老後の備えに「投資」も選択肢のひとつ

では最後に、老後の備えとしておすすめの投資について紹介していきます。

結論からお伝えすると、初心者が老後資金のために投資をする場合は「新NISA」と「iDeCo」が検討しやすいです。

順にどのような制度なのか見ていきましょう。

●新NISA

NISAは、NISAの制度を利用して発生した利益に対して税金がかからない制度です。

通常の株式や投資信託などの金融商品に投資する場合は、利益や配当に対して約20%の税金がかかりますが、NISAはその部分が非課税となるため、投資をする人にはお得な制度と言えるでしょう。

NISAは2024年に制度の内容が大きく変更され「新NISA」となり、さらに資産を増やしていきやすくなっているため、老後を見据えて投資を始める方には検討しやすい制度です。

現行のNISAでは、年間投資額の上限枠が少なく、非課税で保有できる期間が短かったことから、老後資金のために長期的に投資するには、やや課題点がありました。

しかし新NISAでは、年間投資額上限が大幅に増額されただけでなく、非課税で保有できる期間が無期限となったことから、どの年代で投資を始めても老後までNISAを活用して資産運用がしやすくなっています。

年間投資額上限の幅が広がったことで、老後生活が始まるまでの期間が短い方でも、短期間で老後資金を投資できるのは大きなメリットでしょう。

また、非課税の保有期間が無期限になったことから、老後は非課税で運用を続けつつ、少しずつ資金を取り崩せる形ができるのも良い点と言えます。

ただし、元本保証はありません。大切な老後資金を守るためにもリスクはきちんと把握し、余裕資金で始めることが大切です。

●iDeCo

iDeCoは、年金とは別に老後資金を自分で作るための年金制度となっています。

そのため、原則として60歳にならないと拠出した掛金と運用益を引き出すことができません。

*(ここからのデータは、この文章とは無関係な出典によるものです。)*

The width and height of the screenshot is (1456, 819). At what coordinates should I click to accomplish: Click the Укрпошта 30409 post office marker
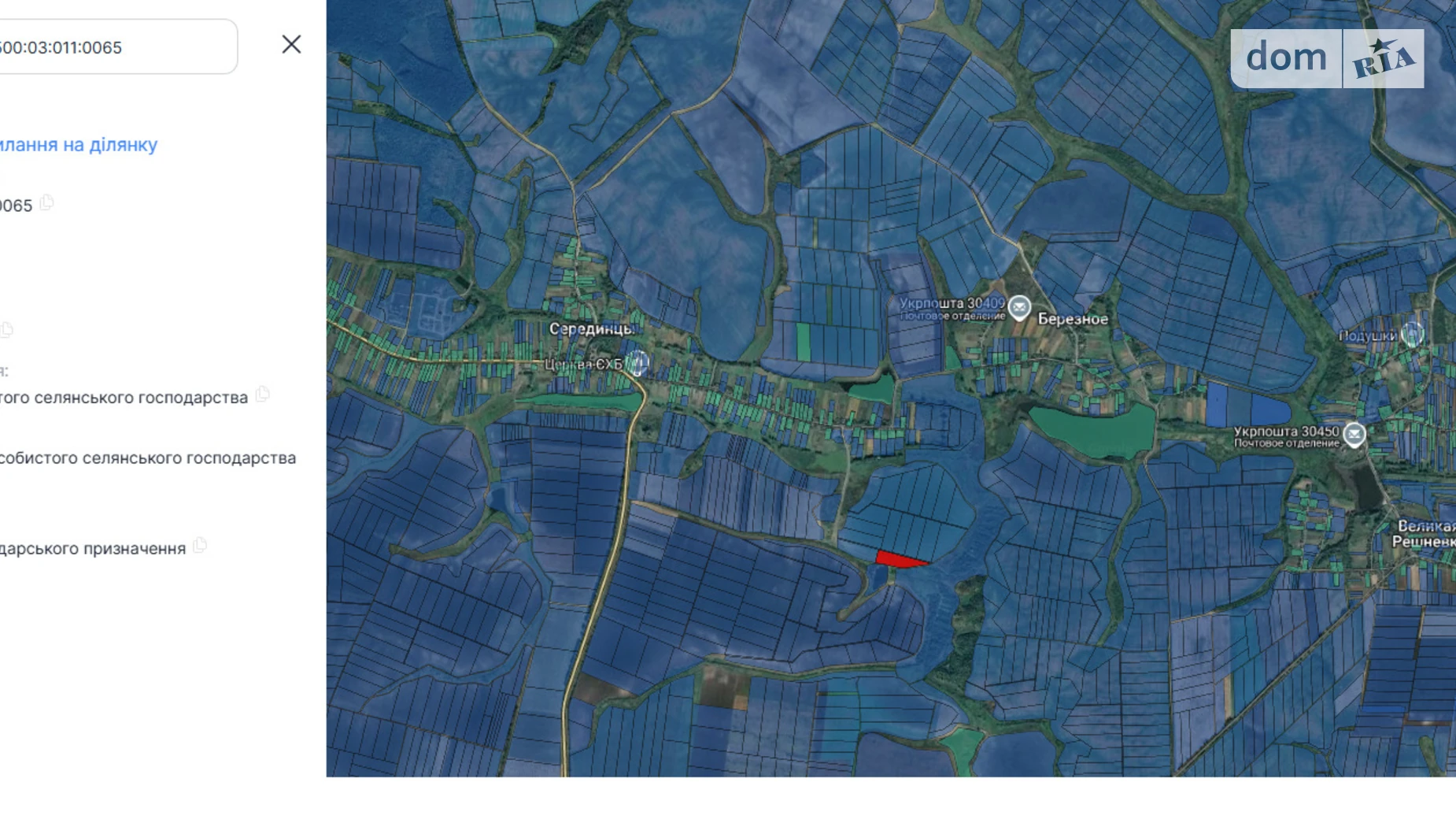1019,307
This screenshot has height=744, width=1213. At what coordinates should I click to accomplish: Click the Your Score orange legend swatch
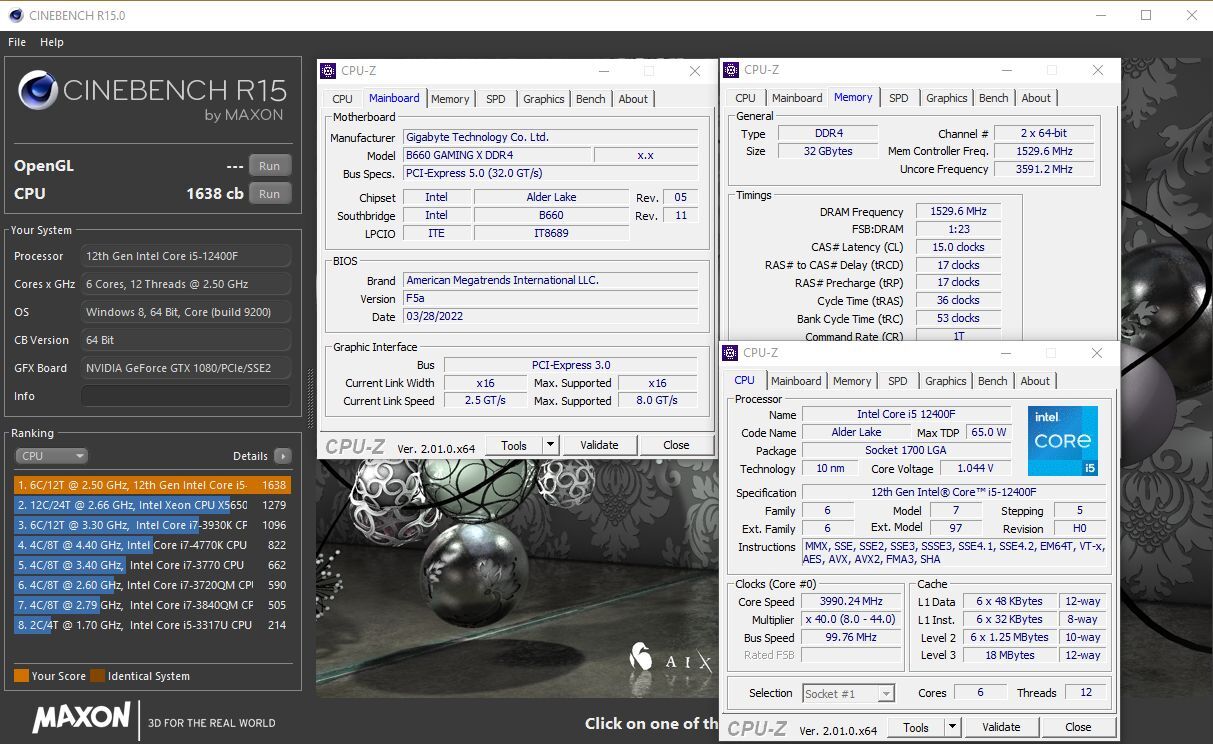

その一方で、iDeCoは利益に税金がかからないだけでなく、月々の掛金が所得控除の対象となるメリットもあるため、節税をしながら老後資金を作れるのは大きなメリットと言えます。

iDeCoの場合も、リスクを十分に理解した上で始めることが大切です。

少額から老後資金の備えを投資してみるのもひとつ

本記事では、国内の20歳代から60歳代を対象にした「投資を始めたきっかけ」や「株式証券を選ぶポイント」について紹介していきました。

証券会社の口座を保有している約半数の人が「老後資金の不安」から投資を始めており、老後に対する不安感を抱いて資金準備をしている人が多いことがわかります。

一方で、現状投資に回せている金額は約半数が100万円未満です。

投資と聞くと数百万円単位の資産がまず必要と思ってしまいがちですが、実際は少額から投資を始めている人も多く、日本ではNISAやiDeCoといった少額から始められる投資も多く存在しています。

「老後に向けてそろそろ資金の準備をしなければ」と考えている人は、記事を参考に少額から老後資金に向けて投資を始めてみることも検討してみてはいかがでしょうか。